Unlike the Nazis, the RSF has killed civilians by burying them alive, poisoning drinking water sources, and turning villagers into slaves or hostages, demanding exorbitant ransoms. Reports from Hilaliya village alone confirm over 500 civilian deaths, including women and children, many of whom were killed while defending their families. Women have resorted to suicide to escape rape by the RSF.
The RSF has also abducted women and girls under armed threat, forcibly transporting them to their strongholds in Darfur or even West Africa for sexual exploitation in illicit markets.
Meanwhile, the RSF continues its campaign of terror, burning over 40 villages around El Fasher in North Darfur to force survivors to flee, as part of a systematic demographic change aimed at establishing the so-called Al-Atawiya State or Daglo Kingdom.

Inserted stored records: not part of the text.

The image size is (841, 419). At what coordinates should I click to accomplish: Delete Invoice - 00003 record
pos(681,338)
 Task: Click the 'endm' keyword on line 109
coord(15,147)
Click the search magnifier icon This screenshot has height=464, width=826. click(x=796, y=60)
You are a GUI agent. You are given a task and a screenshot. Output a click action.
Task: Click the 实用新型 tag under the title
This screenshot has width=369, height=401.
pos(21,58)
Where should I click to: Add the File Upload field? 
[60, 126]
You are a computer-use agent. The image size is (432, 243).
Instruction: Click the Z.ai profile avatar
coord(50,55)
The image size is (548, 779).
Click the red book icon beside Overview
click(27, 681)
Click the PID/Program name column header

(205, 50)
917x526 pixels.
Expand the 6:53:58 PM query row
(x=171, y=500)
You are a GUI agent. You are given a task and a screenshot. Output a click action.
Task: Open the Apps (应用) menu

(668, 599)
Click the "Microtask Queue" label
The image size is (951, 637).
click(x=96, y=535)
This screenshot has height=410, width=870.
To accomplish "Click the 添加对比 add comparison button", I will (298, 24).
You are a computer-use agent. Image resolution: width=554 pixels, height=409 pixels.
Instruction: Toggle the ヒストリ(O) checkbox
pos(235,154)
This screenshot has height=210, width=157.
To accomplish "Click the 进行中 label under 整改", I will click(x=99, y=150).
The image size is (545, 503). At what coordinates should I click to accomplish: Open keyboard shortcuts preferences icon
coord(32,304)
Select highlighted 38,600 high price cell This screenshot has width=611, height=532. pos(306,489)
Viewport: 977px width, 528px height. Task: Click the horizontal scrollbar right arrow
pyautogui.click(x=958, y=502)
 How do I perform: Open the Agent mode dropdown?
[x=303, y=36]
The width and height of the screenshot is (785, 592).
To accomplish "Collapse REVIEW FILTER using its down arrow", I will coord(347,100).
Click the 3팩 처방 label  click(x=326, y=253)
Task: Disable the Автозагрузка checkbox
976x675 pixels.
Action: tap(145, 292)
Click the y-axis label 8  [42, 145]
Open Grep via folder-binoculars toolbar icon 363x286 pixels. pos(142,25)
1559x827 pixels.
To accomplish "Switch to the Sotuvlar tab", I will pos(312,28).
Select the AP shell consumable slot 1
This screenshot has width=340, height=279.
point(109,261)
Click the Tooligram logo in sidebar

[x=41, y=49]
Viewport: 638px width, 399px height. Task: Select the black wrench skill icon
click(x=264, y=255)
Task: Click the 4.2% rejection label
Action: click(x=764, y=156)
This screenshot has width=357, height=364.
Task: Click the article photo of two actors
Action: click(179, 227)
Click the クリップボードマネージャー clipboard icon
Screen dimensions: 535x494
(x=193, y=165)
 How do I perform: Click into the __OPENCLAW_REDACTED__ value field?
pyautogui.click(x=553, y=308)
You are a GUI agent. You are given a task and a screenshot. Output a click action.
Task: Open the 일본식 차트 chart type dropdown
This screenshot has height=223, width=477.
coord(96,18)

UN Humanitarian Coordinator Clementine Nkweta-Salami expressed her shock and horror at the human rights violations in Al-Jazirah, likening them to the ethnic cleansing, mass killings, and rape witnessed in Darfur.
Even U.S. Special Envoy for Sudan, Tom Perriello, recently admitted the atrocities in Sudan—such as the poisoning of food and water supplies, which killed hundreds in Hilaliya—are “shocking to the conscience.”
While the U.S. and the ICC Prosecutor have spoken extensively about war crimes in Darfur, they have avoided explicitly labeling these acts as genocide. This reluctance has also been mirrored by the African Union (AU) Special Envoy for Genocide Prevention, Ahmed Dieng, despite ample prima facie evidence to support such a classification.
History reveals how long it can take for justice to prevail. France admitted its complicity in the Rwandan genocide after 27 years, the Netherlands apologized for failing to prevent the Srebrenica genocide 27 years later, and Germany took 113 years to acknowledge its atrocities in Namibia.
Only time will tell how many years must pass before the African Union apologizes to the Sudanese people for standing on the wrong side of history, refusing to recognize the RSF’s crimes as genocide, and failing to hold them accountable. The time for Africa to act is now.